Installée au Brûly-de-Couvin, Amande (Amandine Lambotte) vient d’exposer lors du dernier concert de Solidarock, organisé au Bastion du Dauphin. Elle a bien voulu commenter ses toiles pour @rdenne-mag.
Femme des Années Folles
Amandine Lambotte aime mélanger les textures et les supports. Si les bases de son art sont académiques, elle s’est affranchie des règles pour se livrer à des expérimentations parfois surprenantes.
« Pour obtenir du relief», explique l’artiste, « j’ai mélangé du café soluble à l’encre de chine. La texture est très glueuse. J’aime le côté « matiériste » de la chose. Je trouvais cela intéressant, mais je n’ai utilisé cette technique que pour la robe. Le détail des yeux, de la chevelure sont travaillés au pinceau, à l’encre de chine. J’ai pris le temps de le faire, mais j’aimais le contraste entre les deux techniques ».
La sensualité féminine
Pendant ses études, la jeune brulysienne a suivi des cours avec modèle vivant, huit heures par semaine. « Je préférais peindre une femme, parce que c’est un sujet plus riche », estime-t-elle. « La femme a un petit côté mystérieux. Elle est ce qu’elle est, tandis que l’homme doit prouver qui il est à travers ce qu’il fait. C’est un peu la vision que j’ai ».
Amande se dit assez étonnée par les commentaires qu’on fait de ses toiles.« On me dit qu’elles sont sensuelles, mais pas érotiques. Même si des parties du corps sont montrées, très charnelles, j’ai voulu représenter dans ces neuf tableaux la femme, la féminité, la bouche, les cheveux, le bassin… Mais je n’ai pas exagéré. J’ai peint les femmes comme elles existent. D’ailleurs, la femme qui est de dos, j’ai souhaité la représenter en chair. Je n’ai pas voulu faire une femme aux mensurations 80-60-80. On m’a fait des remarques positives. Alors, je me suis dit : C’est bien. Le message que j’ai voulu transmettre est finalement passé ».
Les Années Folles
On ne le dira jamais assez, mais Amandine Lambotte adore les années 30, durant lesquelles les femmes étaient féminines sans l’être tout à fait – du moins selon les critères masculins. Selon l’artiste, les « garçonnes » ont revendiqué et assumé une féminité différente.
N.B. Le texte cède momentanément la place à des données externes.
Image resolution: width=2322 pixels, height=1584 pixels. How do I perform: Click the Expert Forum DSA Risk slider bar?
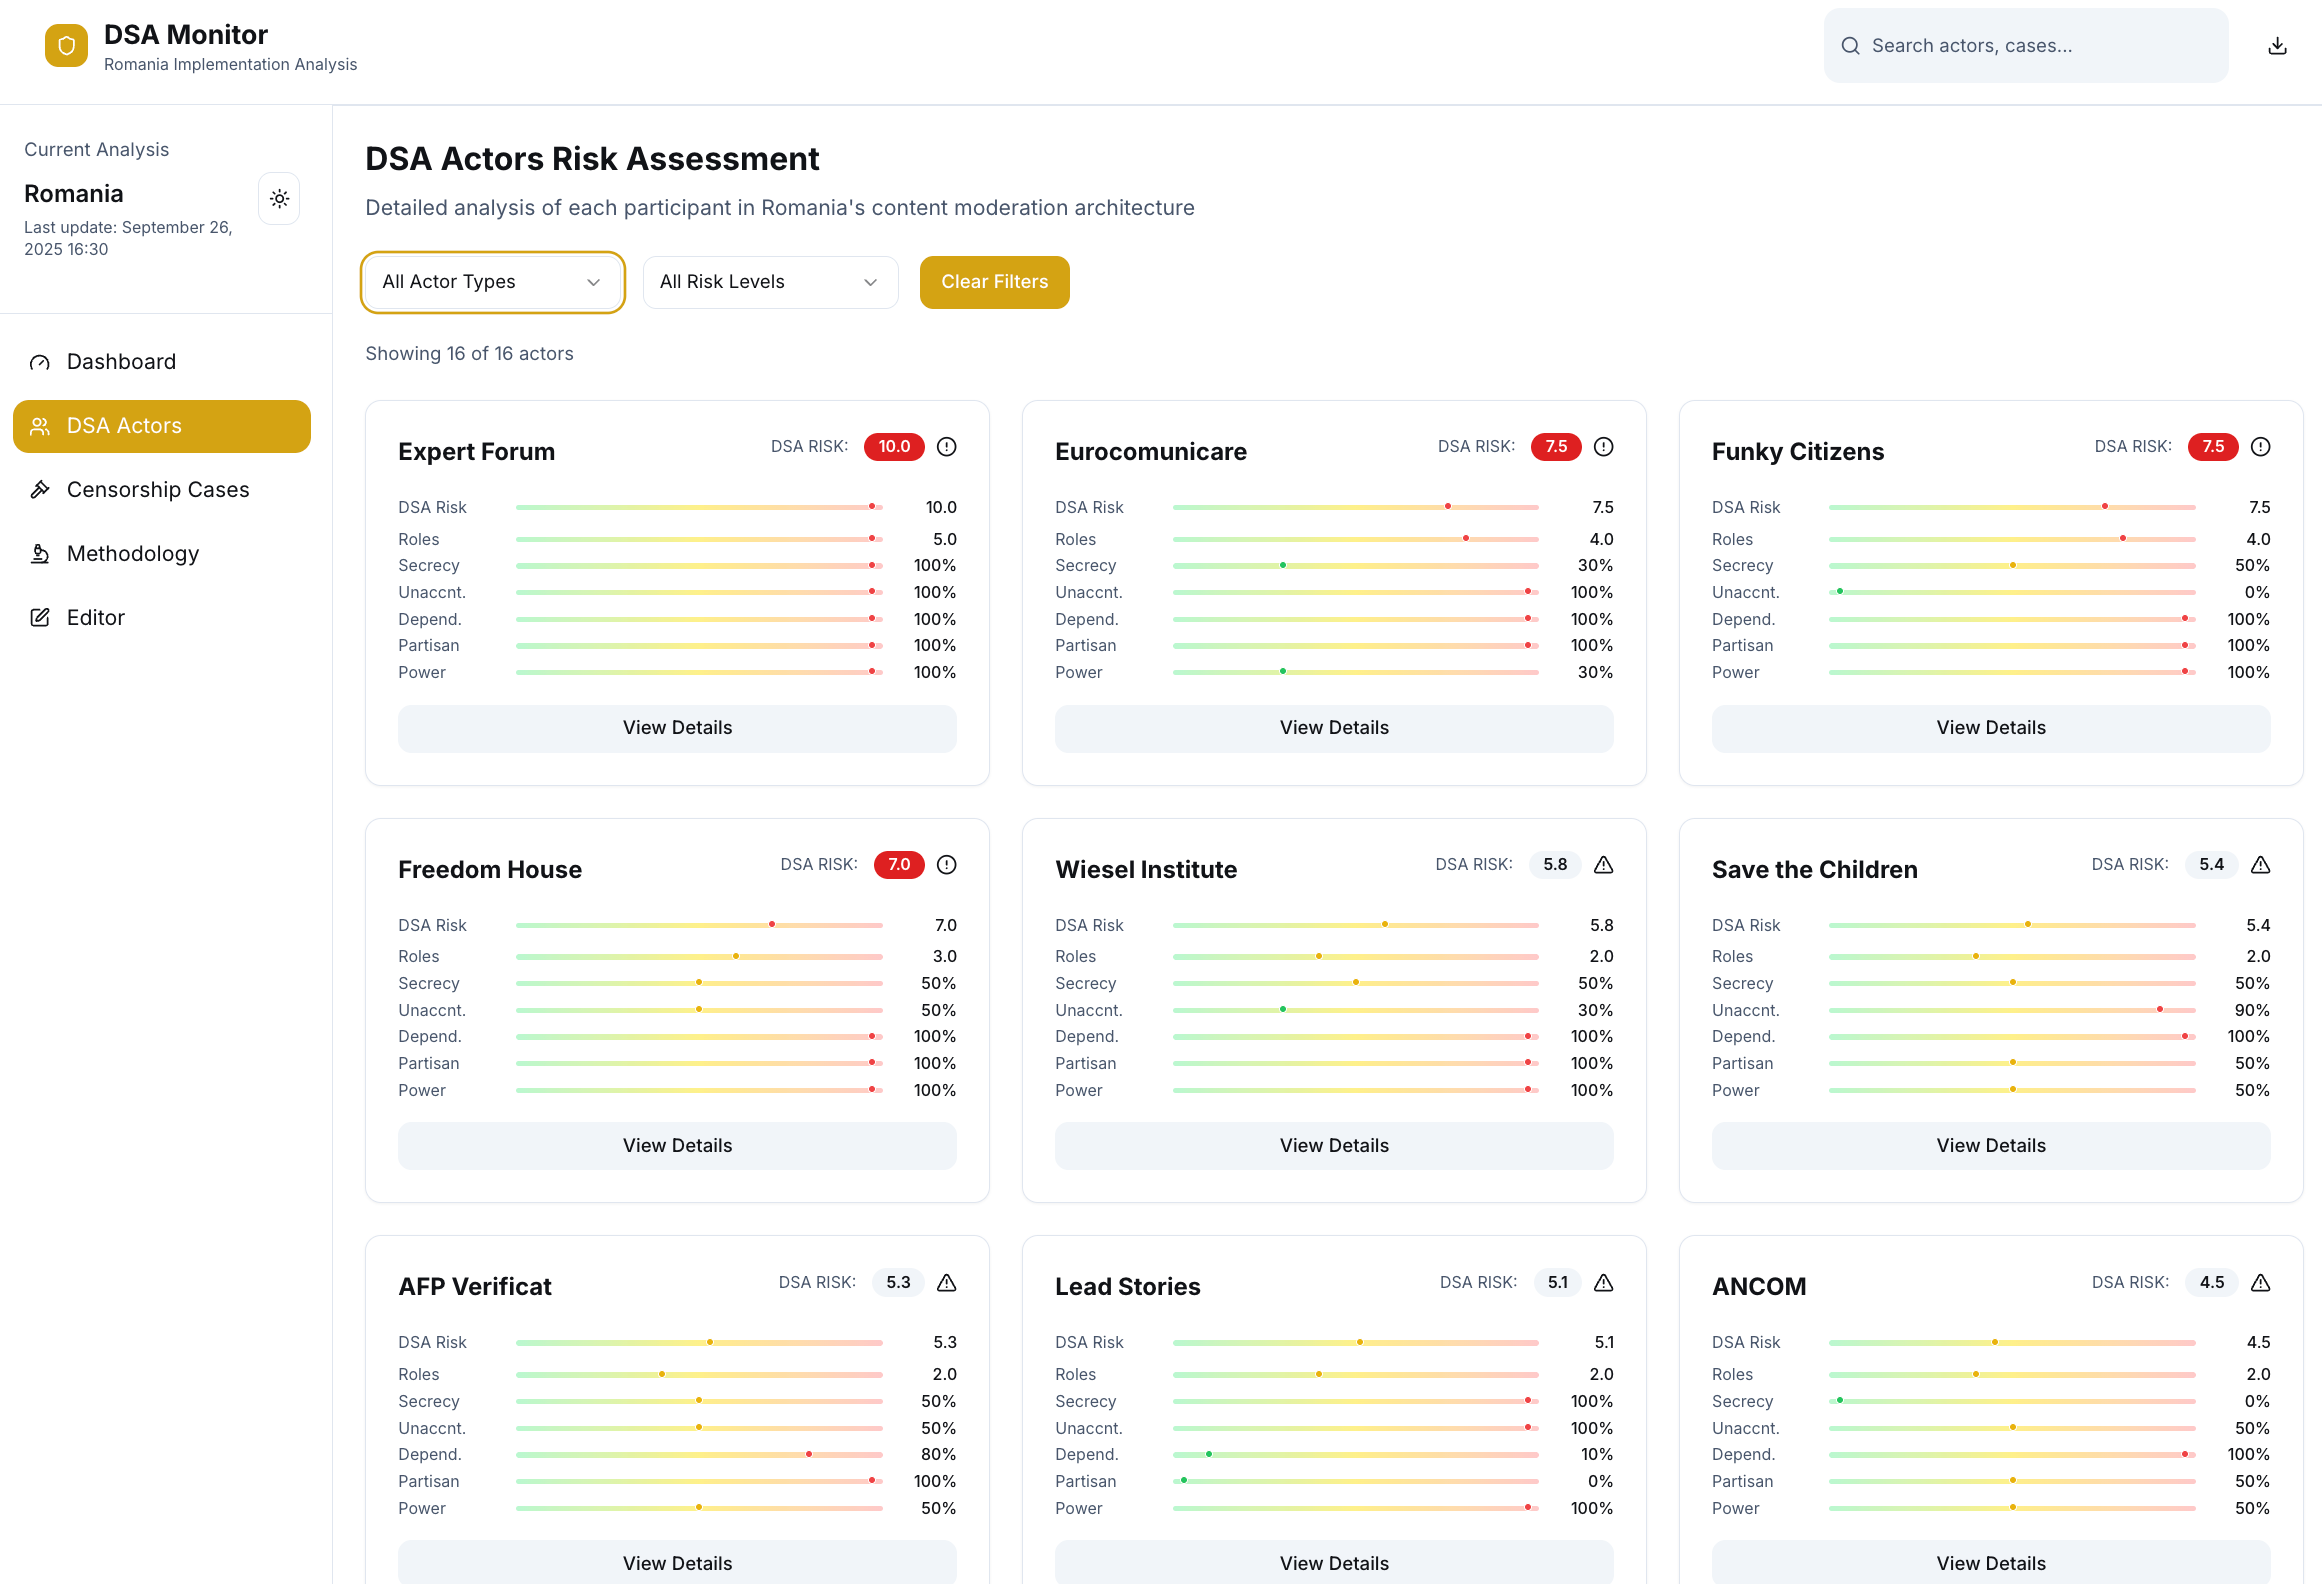699,507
Puis sont venues les années Simone de Beauvoir, annonciatrices d’une émancipation de la femme. Amande n’en démord pas : « Pour moi, les belles années, c’étaient les Années Folles. On était féminines, mais en faisant les mêmes choses que les hommes ».
Grand-mère ou sorcière
En lisant cet été Albert Meyrac et Maurice Vandeweyer, Amande s’est rendu compte que les légendes et contes ardennais (de Belgique et de France) mettent souvent en scène des femmes qualifiées de sorcières. « On les a condamnées pour rien », s’indigne la jeune femme, qui souhaite travailler dans le tourisme et devenir conteuse.
Les malheureuses étaient torturées puis brûlées vives. « C’était de la folie », explose-t-elle. « Je trouve que la femme a une place très importante dans la société. C’est pourquoi, entre autres raisons, je la peins ».
« Celle-ci, je l’ai peinte comme une grand-mère, comme la mienne en fait. Une femme ridée, simplement. Je ne l’ai pas représentée exagérément, mais plutôt comme une vieille femme qui travaille un peu les plantes, à l’écart de ce monde, parce qu’elle connait certaines choses. On irait la voir aujourd’hui en disant : Mamie, qu’est-ce que tu me pourrais me donner pour ma toux »?
Appliquant sa définition du clair-obscur, Amandine Lambotte a représenté la sorcière avec un œil clair et l’autre obscur. « Cette femme est un peu le mélange de l’aïeule et de la sorcière », concède-t-elle en souriant.